_Request_
Write out the stretch of material from the line containing "1366x768 pixels. At" through the end, word for word, leaving out the pictures.
┌──
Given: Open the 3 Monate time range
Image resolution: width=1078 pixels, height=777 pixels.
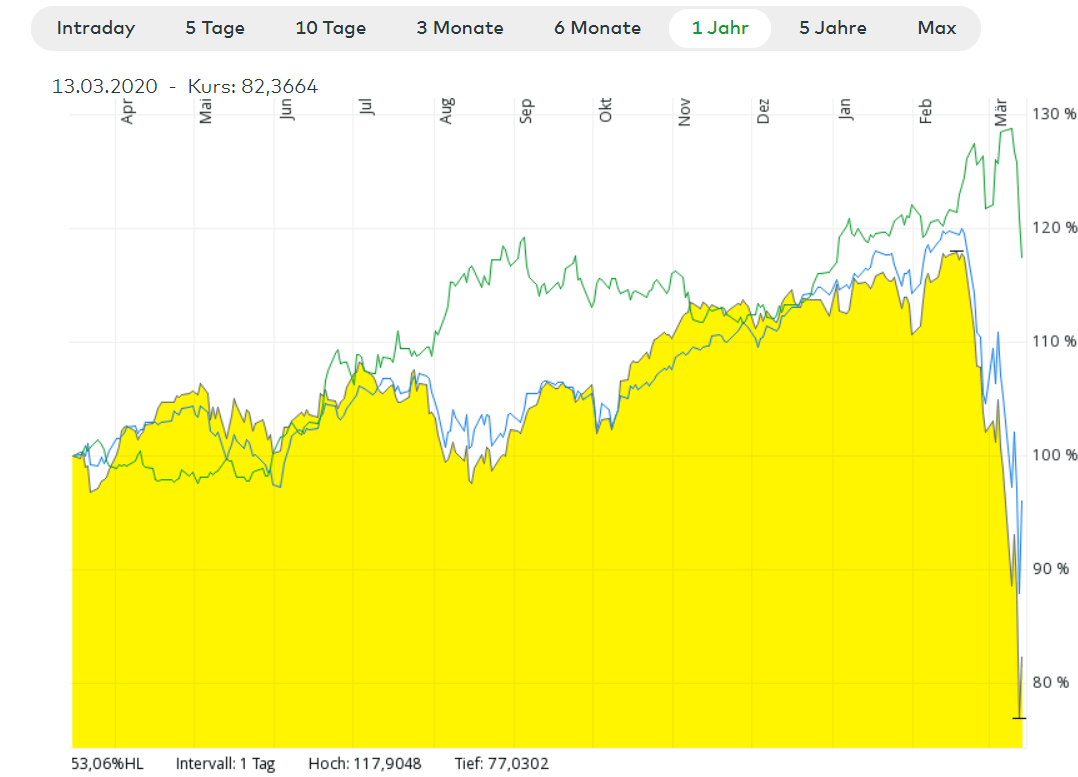Looking at the screenshot, I should coord(460,28).

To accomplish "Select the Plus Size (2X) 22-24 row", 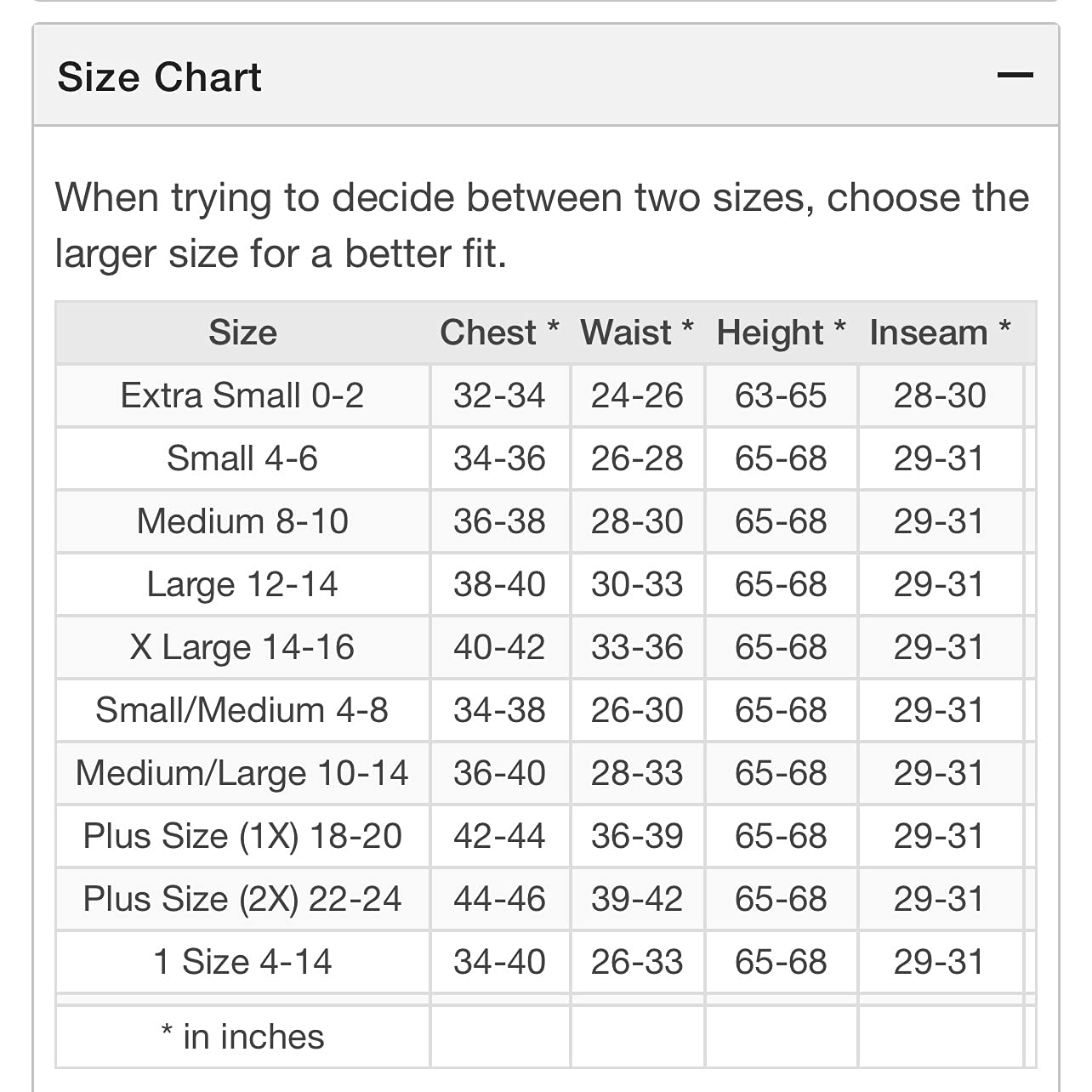I will [545, 899].
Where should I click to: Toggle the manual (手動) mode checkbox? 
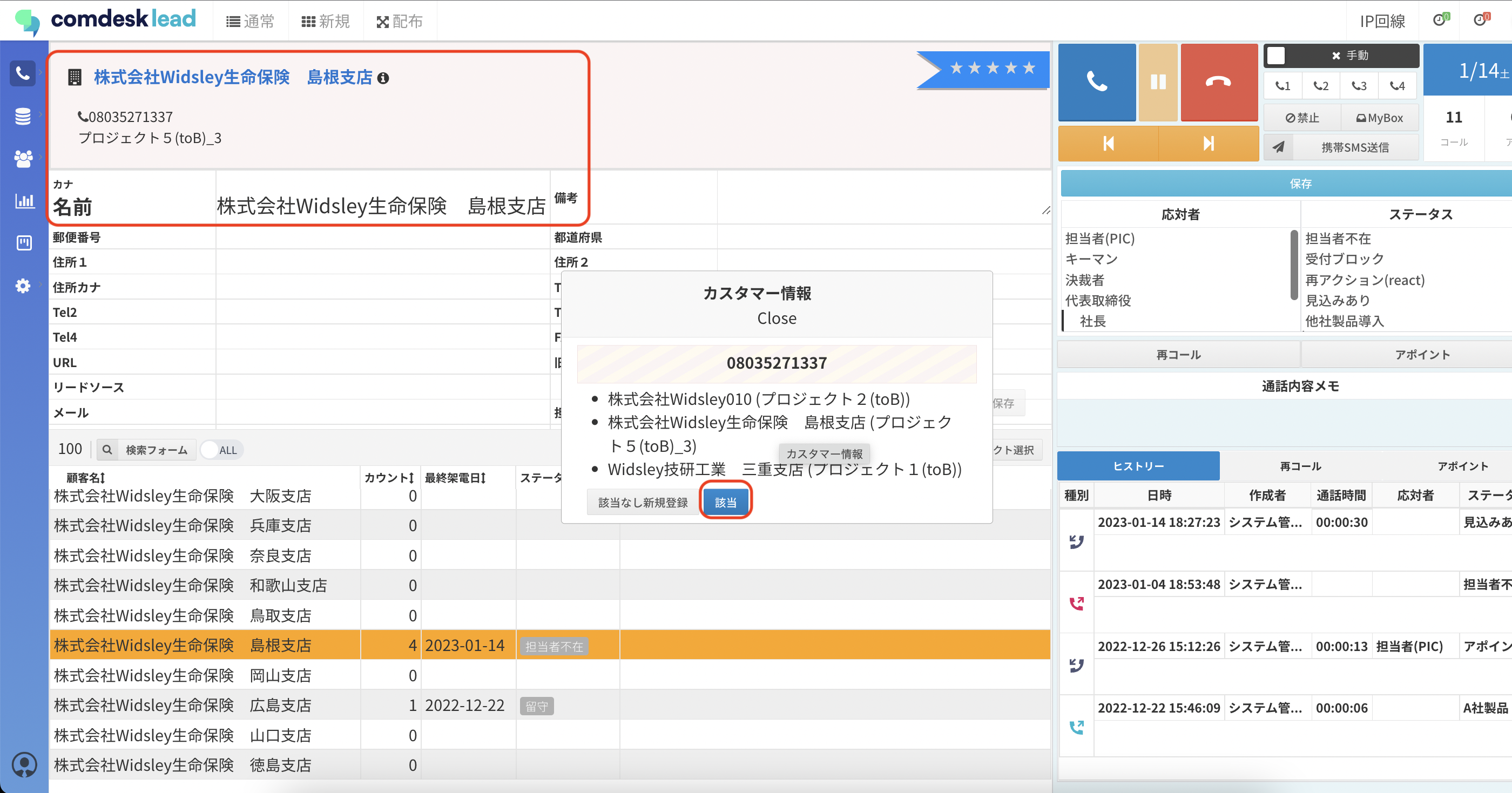[1275, 56]
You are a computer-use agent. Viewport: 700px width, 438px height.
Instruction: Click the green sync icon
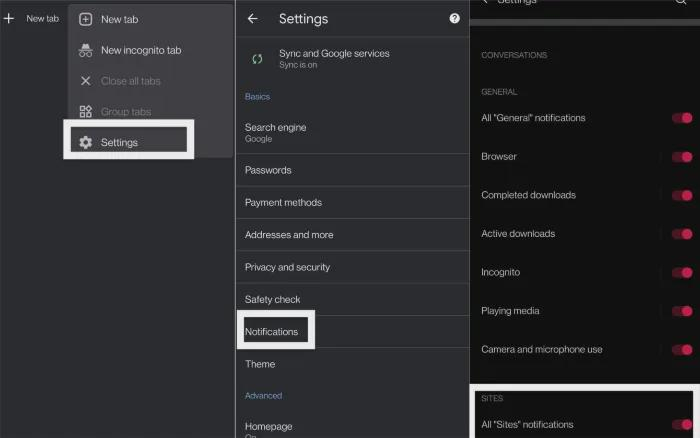pos(257,58)
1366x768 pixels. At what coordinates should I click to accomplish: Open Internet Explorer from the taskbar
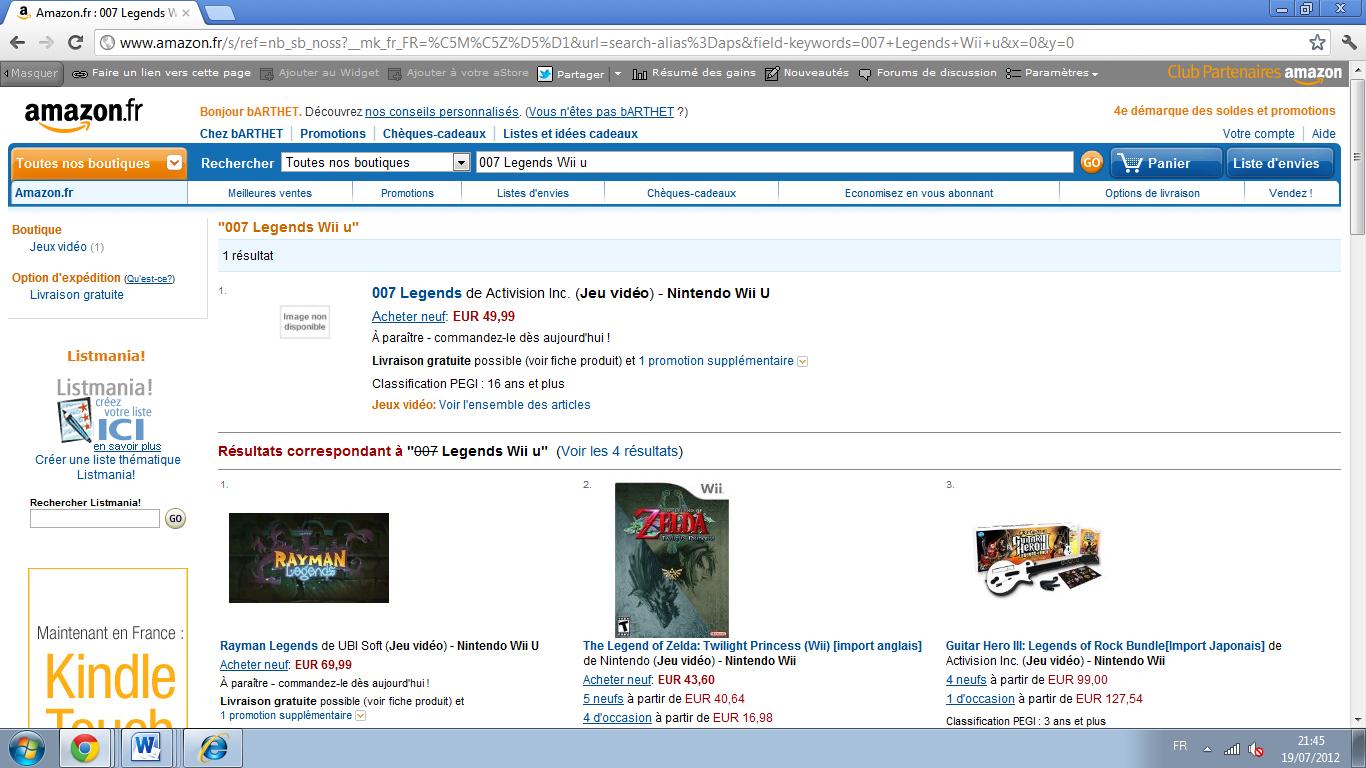click(212, 748)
└──
_Exercise solution_
1366x768 pixels. At what coordinates should I click to accomplish: Open Internet Explorer from the taskbar
click(212, 748)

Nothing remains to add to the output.